With this situation in mind, defendant claims freedom from liability on the ground he was the servant or agent of Bernstein and that judgment against his principal, followed by payment and accompanied by a release in full of all claims against the principal, bars recovery here.

In Pearl v. West End St. Railway, 176 Mass., 177, the question arose as to whether or not damages for an injury caused by the act of an examining surgeon could be recovered from his employer on the ground that the relation of principal and agent existed between them. Chief Justice Holmes, speaking for the court said, “The doctor was not an agent or servant of the defendant in making his examination; he was an independent contractor. There is no more distinct calling than that of the doctor, and none in which the employee is more distinctly free from the control or direction of his employer: See Linton v. Smith, 8 Gray, 147; Milligan v. Wedge, 12 Ad. & El. 737. In this case the doctor was informing himself according to the suggestions of his own judgment, in order to advise and perhaps to testify for the defendant. We must assume, in the absence of other evidence than his profession and his purpose, that what he should do and how he should do it was left wholly to him.”

The principal invoked finds support in a long line of decisions dealing not only with cases in which the physician or surgeon was employed to make an examination but also in which he was employed by those responsible for the injury to treat the injured person. Neal v. Flynn Lumber Co. (W. Va.), 77 S. E., 325; Sawdey v. R. R. Co. (Wash.), 70 Pac., 972; Poling v. Railroad Co. (Tex.), 75 S. W., 69; Galvin v. Hospital, 12 R. I., 411; Arkansas Midland R. R. Co. v. Pearson (Ark.), 135 S. W., 917; *469Virginia Iron, Coal and Coke Co. et al v. Odle’s Adm’r (Va.), 105 S. E., 107; Dyche v. Vicksburg S. & P. R. R. Co. (Miss.), 30 So., 711; Heggarty v. St. Louis K. & N. W. R. Co. (Mo.), 74 S. W., 456; Foote v. Shaw Stewart, 49 Scot. L. R., 39; Union P. R. Co. v. Artist, 60 Fed., 365; O’Brien v. Cunard S. S. Co., 154 Mass., 272; Allan v. State S. S. Co., 132 N. Y., 91.

Data for review:
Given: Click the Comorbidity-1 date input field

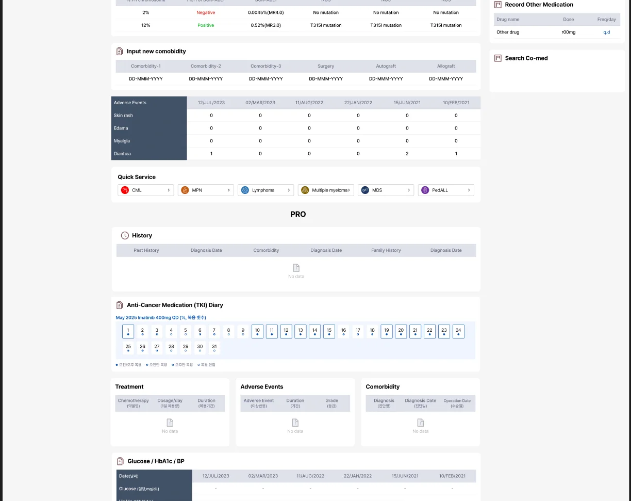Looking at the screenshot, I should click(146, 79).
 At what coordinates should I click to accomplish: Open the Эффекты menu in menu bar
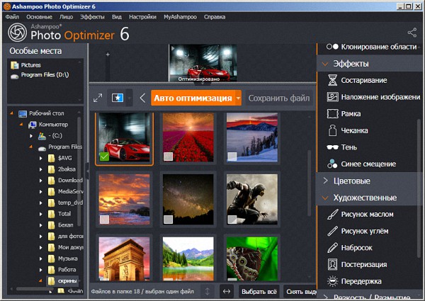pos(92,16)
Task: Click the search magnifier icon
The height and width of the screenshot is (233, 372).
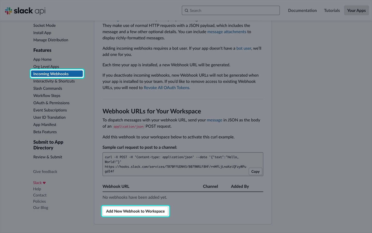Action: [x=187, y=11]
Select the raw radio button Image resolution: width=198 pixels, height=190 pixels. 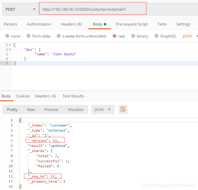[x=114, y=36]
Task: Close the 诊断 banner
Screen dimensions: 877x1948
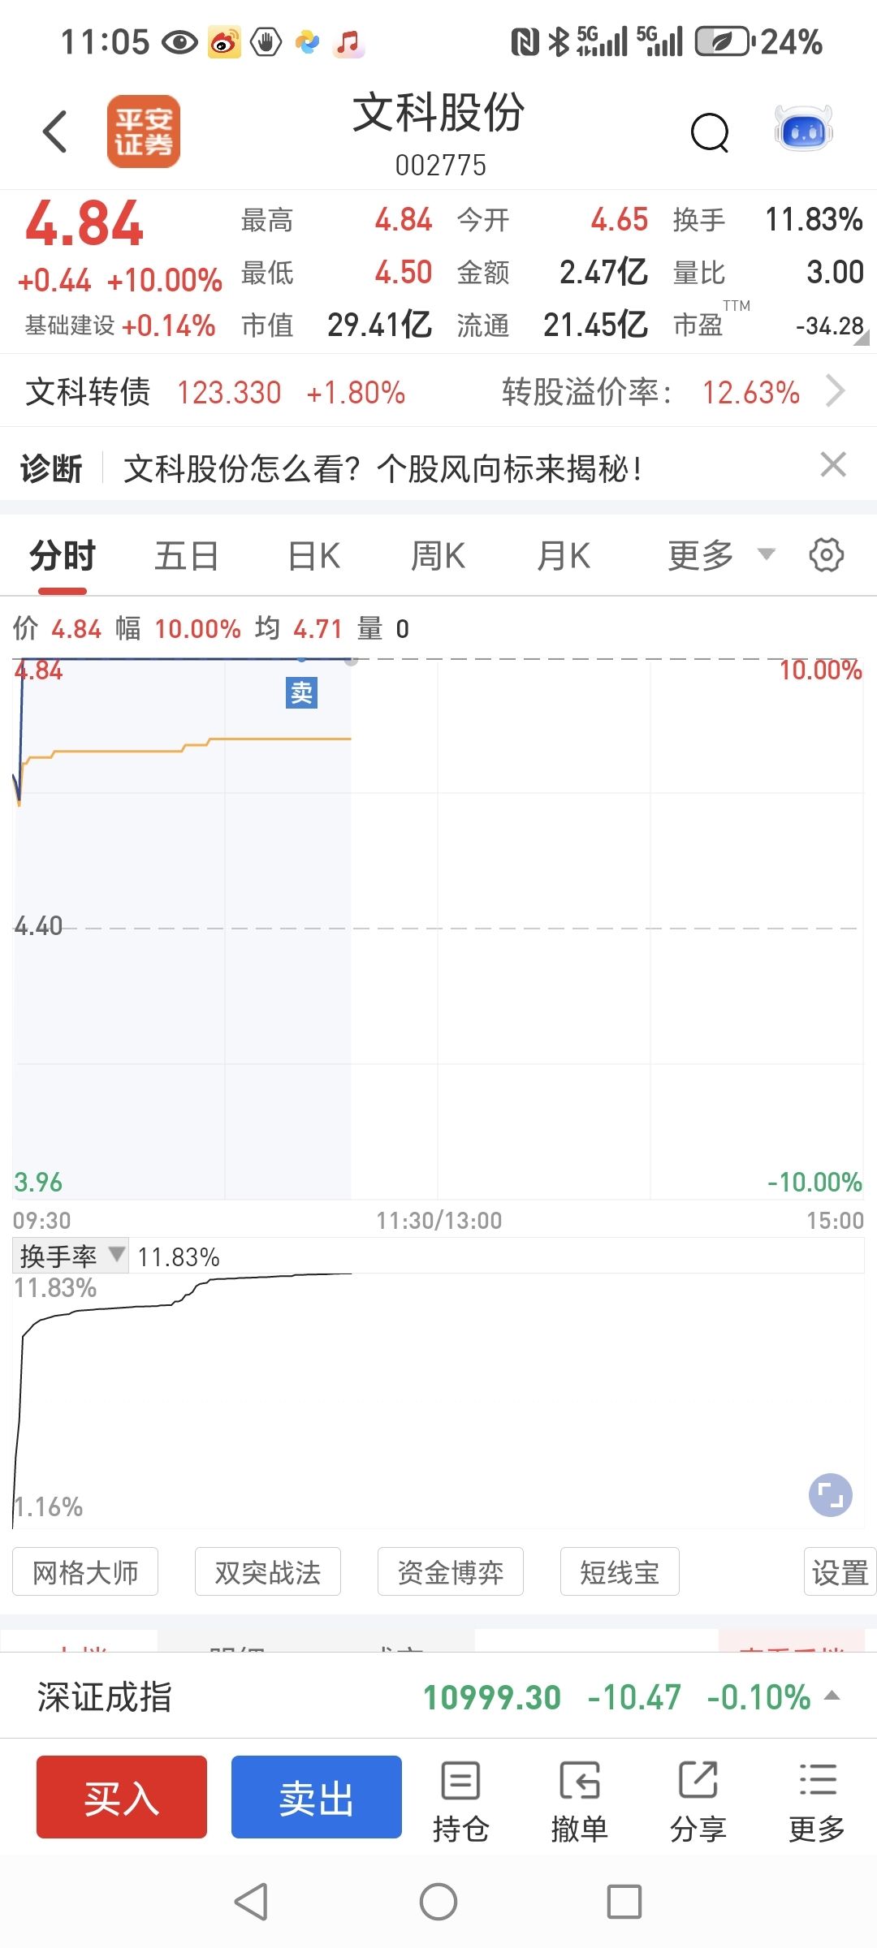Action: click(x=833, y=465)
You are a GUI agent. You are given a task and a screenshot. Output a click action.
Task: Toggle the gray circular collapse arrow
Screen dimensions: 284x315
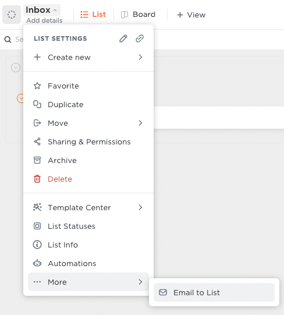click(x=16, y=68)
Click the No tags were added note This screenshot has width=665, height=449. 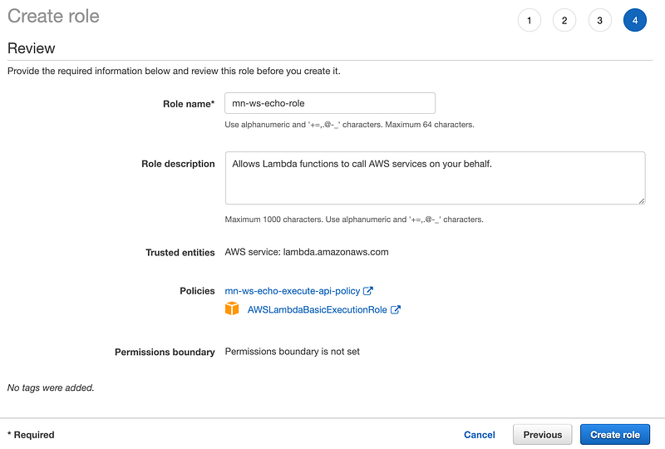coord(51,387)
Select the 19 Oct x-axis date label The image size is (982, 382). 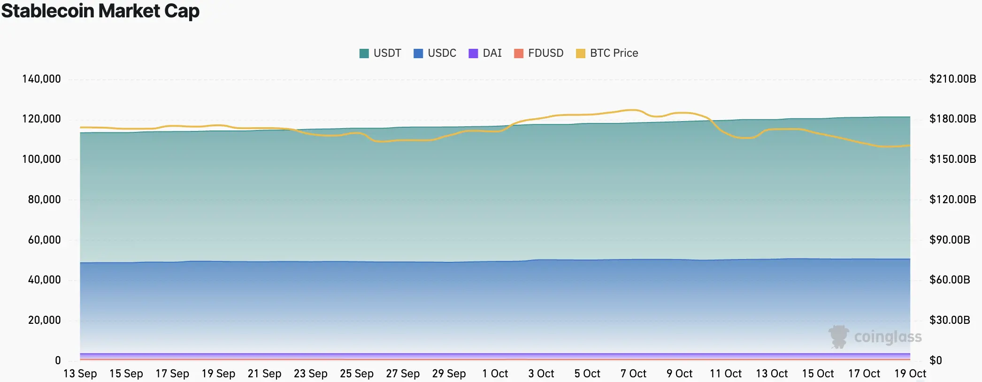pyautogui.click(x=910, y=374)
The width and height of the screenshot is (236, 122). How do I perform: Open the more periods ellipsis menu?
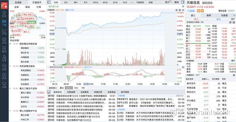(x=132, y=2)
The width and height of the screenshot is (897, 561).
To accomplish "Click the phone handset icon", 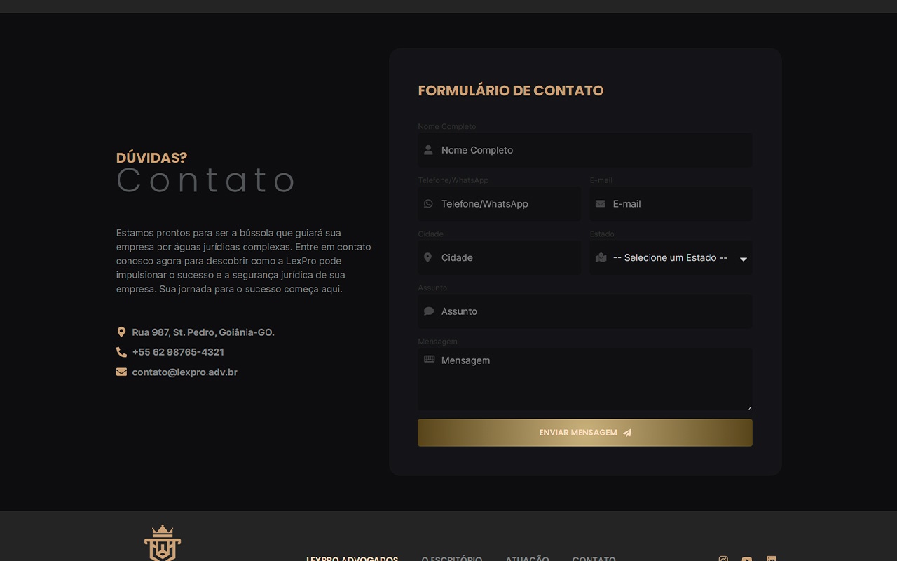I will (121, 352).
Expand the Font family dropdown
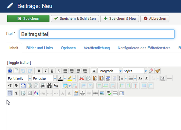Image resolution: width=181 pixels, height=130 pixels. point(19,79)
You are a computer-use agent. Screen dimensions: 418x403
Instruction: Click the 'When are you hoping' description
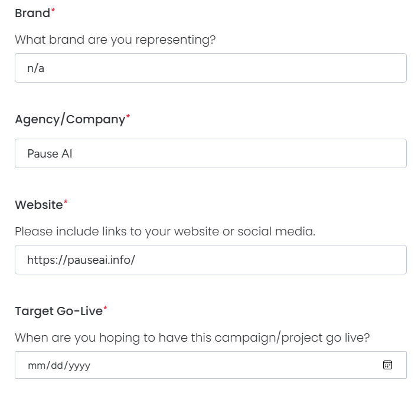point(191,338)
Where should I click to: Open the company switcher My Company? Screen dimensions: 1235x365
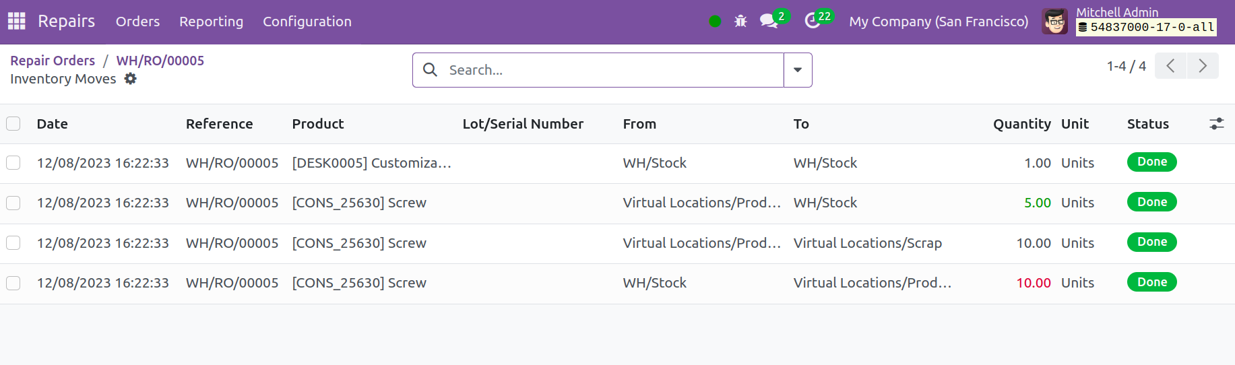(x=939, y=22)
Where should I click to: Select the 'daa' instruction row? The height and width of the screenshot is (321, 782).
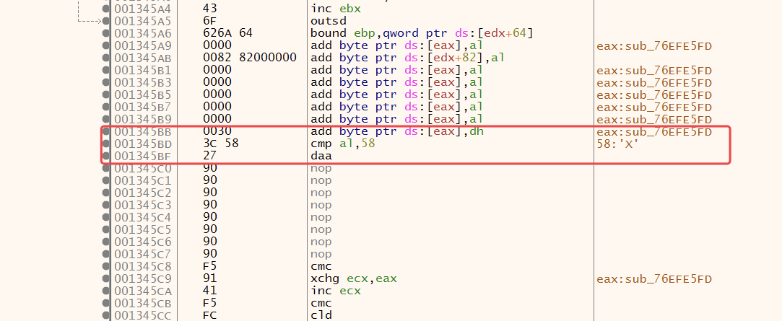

Work instruction 1:
Answer these questions from the opinion excerpt.
(a) Whose servant or agent does the defendant claim he was?
(b) In Pearl v. West End St. Railway, what does Chief Justice Holmes say the doctor was instead of an agent or servant of the defendant?
(c) Besides making an examination, what does the final paragraph say the physician or surgeon was employed to do in some of the decisions?
Work instruction 2: Reproduce part of the opinion excerpt word for word. Begin at the words "With this situation" and stop after the words "bars recovery here.".

Answer section 1:
(a) Bernstein.
(b) An independent contractor.
(c) To treat the injured person.

Answer section 2:
With this situation in mind, defendant claims freedom from liability on the ground he was the servant or agent of Bernstein and that judgment against his principal, followed by payment and accompanied by a release in full of all claims against the principal, bars recovery here.